Türkiye, Göbeklitepe gibi 12 bin yıl geriye kadar giden kültür ve medeniyetleri ev sahipliği yapmış bir coğrafya üzerinde bulunuyor.
Helen, Bizans, Osmanlı, Selçuklu, Roma, Hitit gibi medeniyetlerden kalan ve sayıları milyonlarla ifade edilen tarihi eser, 211’i Kültür ve Turizm Bakanlığı’na bağlı, 341’i ise özel olan müzelerde ya da doğrudan 142 ören yerinde sergileniyor. Ancak bunlar da mevcut tarihi zenginliği korumak ve sergilemek için yeterli olmuyor. Bu noktada koleksiyonerler devreye giriyor.
1582 koleksiyoner var
Kültür ve Turizm Bakanlığı rakamlarına göre Türkiye’de bin 582 koleksiyoner var. Bu koleksiyonlerler, tarihi ve kültürel değere sahip eserleri satın alma, bulundurma, koruma ve sergileme gibi haklara sahip.
2023 itibarıyla Türkiye’de koleksiyonerlerin elinde 282 bin 853 kayıtlı eser bulunuyor. Bu eserlerin bazıları tarihi konak, mezar kaidesi, sütun ve heykel gibi eserlerden oluşurken çoğunluğu ise sikke, metal, cam ve seramik eserlerden oluşuyor. Birçok kıymetli tablo, fresk, oyma eser de yine özel koleksiyonlarda yer alıyor.
3 gün içinde haber vermek zorunlu
Koleksiyonerler, müzeler gibi yeni bulunan ya da zaten bir başka koleksiyoncunun elinde olan tarihi eserleri, bedelini ödeyerek satın alabiliyor, ülke içinde satış, devir, bağışlama ya da miras bırakma hakkına sahip oluyor.
Ancak her koleksiyonerin iki envanter defteri olması ve bunun birinin kendinde birinin müzede kayıtlı olması zorundu. Bu nedenle bir eser bulunduğunda ya da tesadüf eseri keşfedildiğinde, bulan ya da haberdar olan kişinin 3 gün içinde yetkili idari makama haber vermesi yeterli.

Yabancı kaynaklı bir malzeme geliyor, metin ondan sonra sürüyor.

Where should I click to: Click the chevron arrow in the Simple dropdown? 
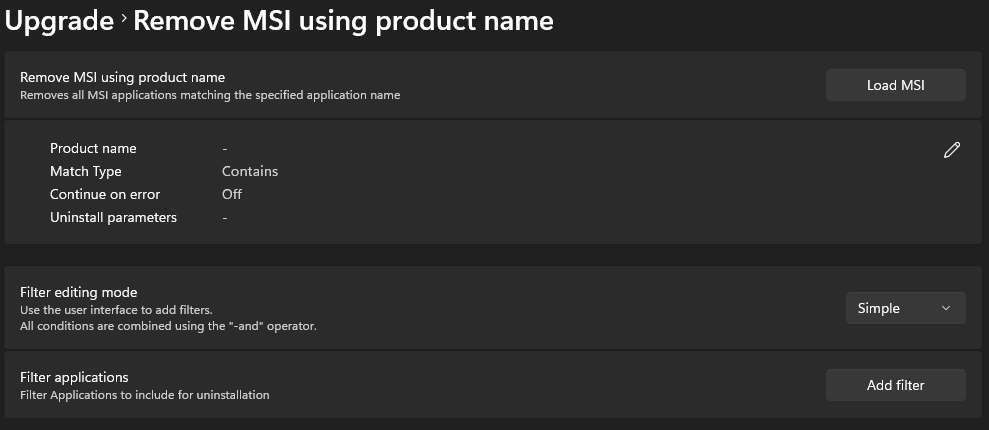[x=946, y=308]
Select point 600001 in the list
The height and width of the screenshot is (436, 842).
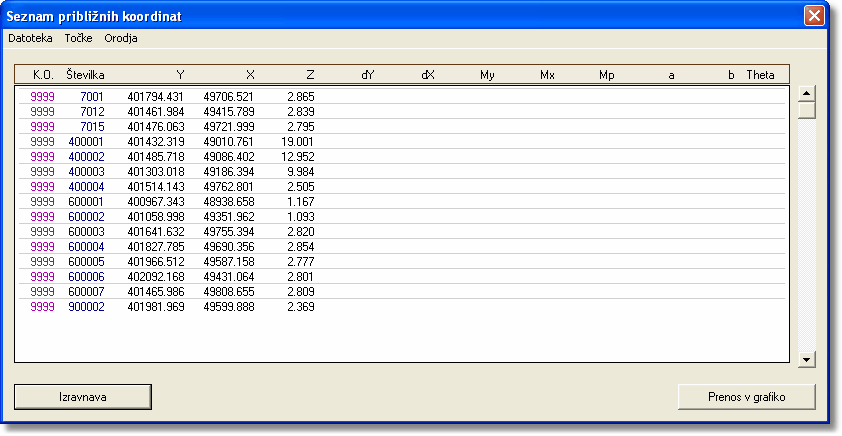point(86,202)
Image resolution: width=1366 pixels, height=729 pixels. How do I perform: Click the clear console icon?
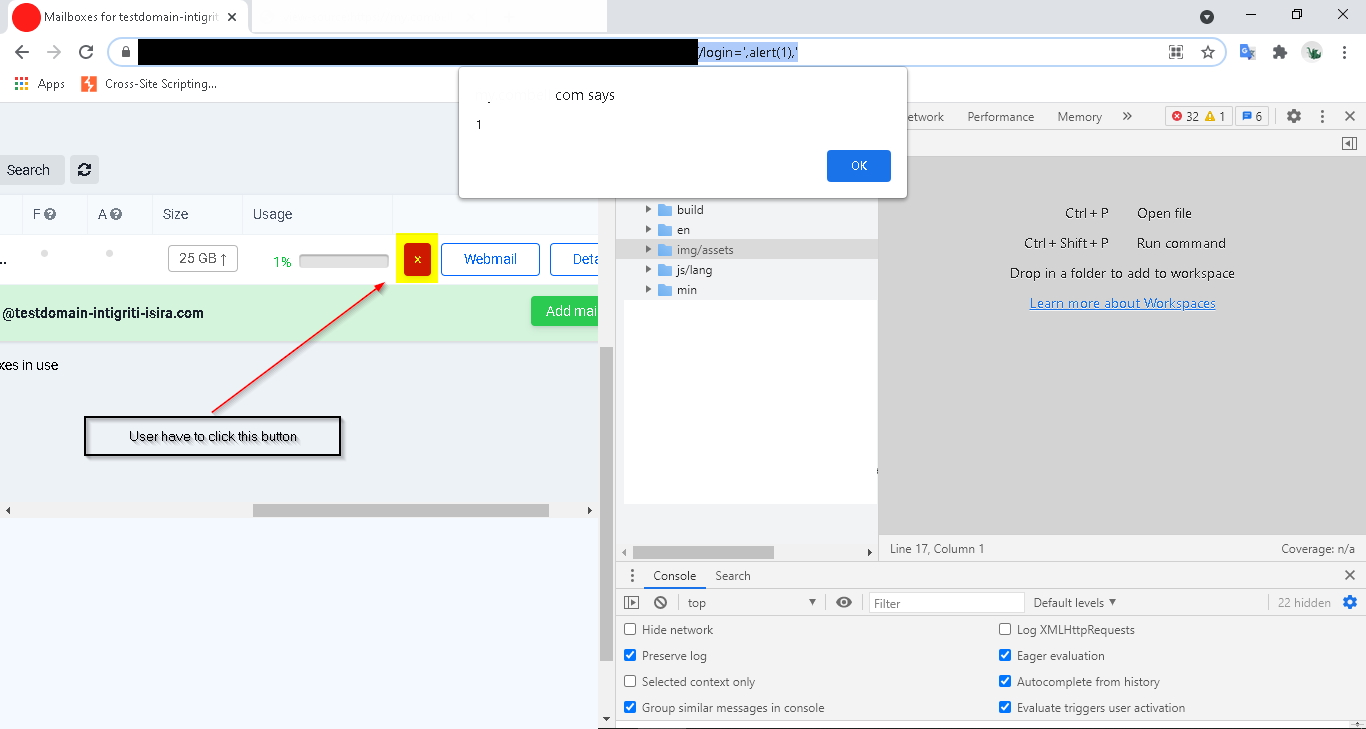(660, 602)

Bunun yapılması halinde bulan kişi de aldığında bunun envantere kaydettiren koleksiyoner de yasal hükümlülüğü yerine getirmiş kabul ediliyor. Bu, özellikle tarihi ve arkeolojik eserlerin kaçakçıların eline geçmesini, yurt dışına kaçırılmasını önlüyor. Koleksiyonerin elinde bulunun eseri, satmak, devretmek, bağışlamak için de on beş gün önceden müzeye haber vermesi yeterli oluyor.
Müzecilik pahalı
Özellikle 19’uncu yüzyılda Anadolu’daki çok sayıda tarihi eser, yurtdışına kaçırılmıştı. Bunların geri getirilmesi için hukuki mücadele sıkı bir şekilde sürdürülürken koleksiyonerler, özellikle müzelerin en önemli destekçileri haline geldi. Mali gücü yüksek koleksiyonerler, müzelerin bütçelerinin yetişmediği noktalarda eserlerin Türkiye’de kalması için yardımcı oluyor.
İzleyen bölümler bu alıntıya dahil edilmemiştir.